In a hotly contested rulemaking, the Air Quality Control Commission (AQCC) added a list of sweeping demands on Colorado’s large buildings. As part of this rulemaking the AQCC had to prepare a series of responses to various questions. For example, this rulemaking included an answer to the prompt “To the extent practicable, a description of the probable quantitative and qualitative impact of the proposed rule, economic or otherwise, upon affected classes of persons.”
It’s tempting to think, if you’ve never sat down and read reports like these, that the people who prepare them know exactly what they’re doing. They are experts after all. Therefore, if the AQCC says that building owners will save $3.60 for every $1 they spend, you might not understand how flawed and incomplete a number like that can be. After all, the world is replete with studies where expert forecasts don’t quite pan out. The Soviets didn’t act like the CIA thought they would. A random list of stocks outperforms the portfolio assembled by top people at a mutual fund. Energy and cost estimates are no different and we should be just as skeptical.

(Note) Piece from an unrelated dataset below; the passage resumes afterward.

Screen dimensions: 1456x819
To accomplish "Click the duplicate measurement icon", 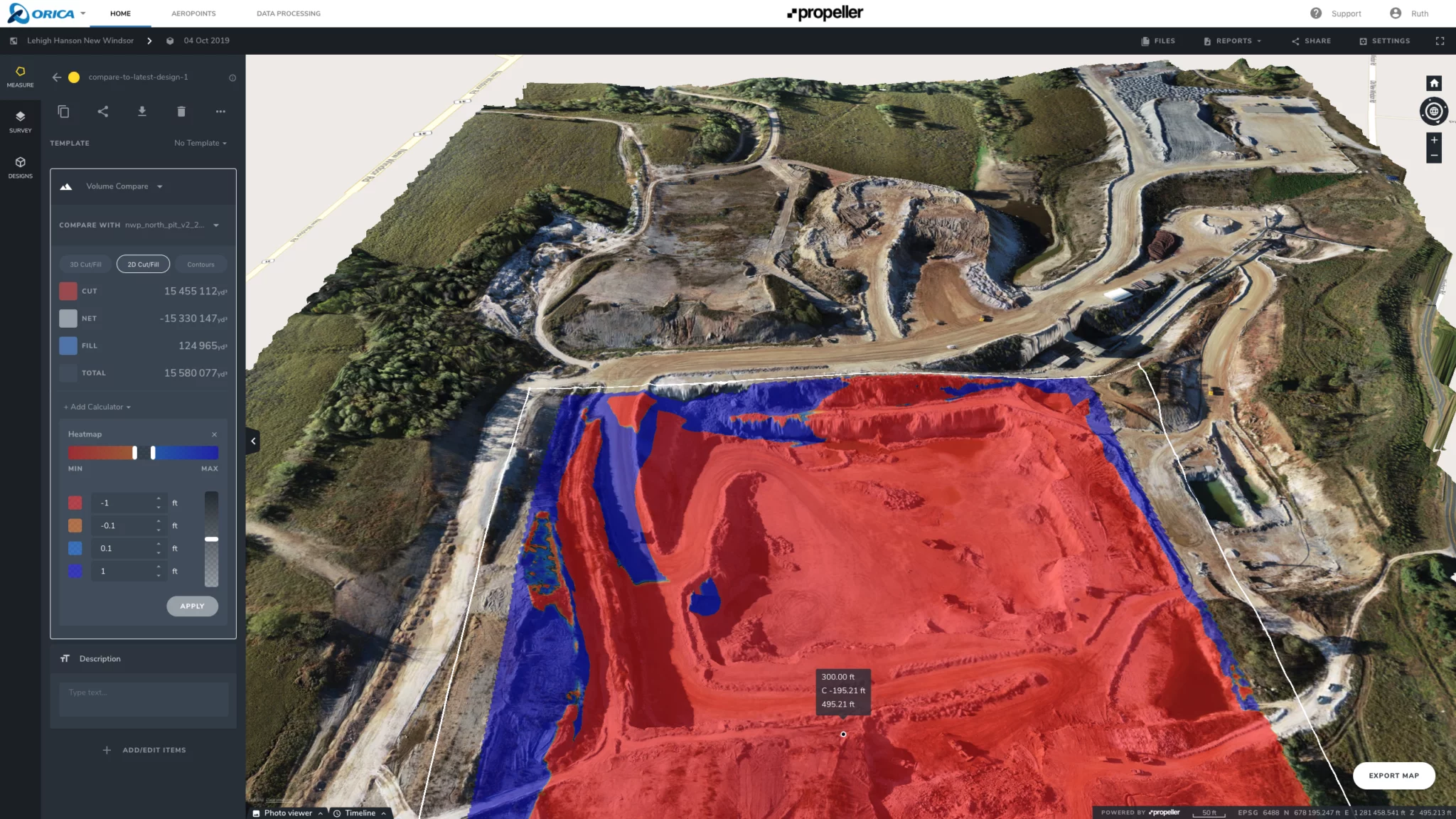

When my physics students do lab reports, I often tell them that I will not grade them on getting the exact result. But, I insist they be clear about–and reckon with–their choices, their assumptions and the boundaries of where their results are valid (or not). If the AQCC handed in their recent report as a lab to me, they’d summarily get it handed back and be told to try again.
Missing from the analysis is that roughly 20% of that savings is from the social cost of carbon. Let’s put aside the nebulous and variable nature of that number for a second and think about reality. Colorado doesn’t live under a hermetically-sealed dome. We can reduce carbon here and still end up with more problems because our atmosphere moves and we live in a world with others. Perhaps reducing any carbon anywhere benefits us all, but the AQCC doesn’t note that 20% of the benefit will be global altruism, not specific to Coloradans.
In preparing this report, the AQCC also leans heavily on a study they farmed out to researchers from the Lawrence Berkeley National Laboratory and the Pacific Northwest National Laboratory. These are smart folks indeed, but they’re not omniscient, and I wonder how much practical, real-world experience they have.
Buildings, like humans, are different. You might estimate that a certain number of buildings will install a device that recaptures heat from the wastewater in a shower (yes, that’s a thing), but, as anyone who has ever done actual work in construction can tell you, the installations might vary greatly in cost. In one building it slides right in lickety-split. In another, installing it might require moving light fixtures, ducts, etc. Not so cheap then! This kind of dynamic is not accounted for in reports like those prepared for the AQCC. To wit, consider the cost estimate of updating existing gas-powered equipment to newer, more efficient models. That number is simply burped out on the page as $0.34/sq foot. I would ask why not 35? Why not 25? Why not 40? There was neither rationale nor acknowledgement that this cost will be more for some and less for others.
This last example requires a little bit of context, so stay with me. Heat pumps, often cited as a replacement for gas-powered appliances, are rated by their coefficient of performance (COP). The COP tells you how much heat you get for every unit of energy you have to put in. For a COP of 2.5, you get 250 units of heat in your building, but only provide 100. This is fantastic savings indeed, of both energy and money. Not hard to imagine that this would help reach that greater than 1:1 ratio of defray the cost of switching.
Unclear, however, in the report, is whether this is also fantastic in the other sense of the word. In climates like Colorado’s, heat pumps don’t have COPs of 2.5 all year long. As it gets colder they drop to 1, and your heat pump is an electric space heater–one unit of energy in and one out. Perhaps in the Fall and Spring you’d have some savings, but would the numbers the AQCC still hold if you include this detail?
I did call a researcher at each lab to ask them these things about their report. I haven’t gotten a call as of this writing and doubt I will. The seeming goal here is not accuracy or transparency, it’s getting something on paper with a nice topline to feed to a credulous media so they can in turn move on to their next “something on paper” for their job.
Those of us who don’t own large buildings need to remember that the savings goes to the building owner. We’re going to get higher prices due to higher overhead costs, and we (or our children whose future will get mortgaged) will get to pay higher taxes to subsidize the savings via grants and incentives. Since we get to pay, we should have better, and better means full disclosure even if that means uncertainty or acknowledging that we’ll be paying higher prices for our decisions.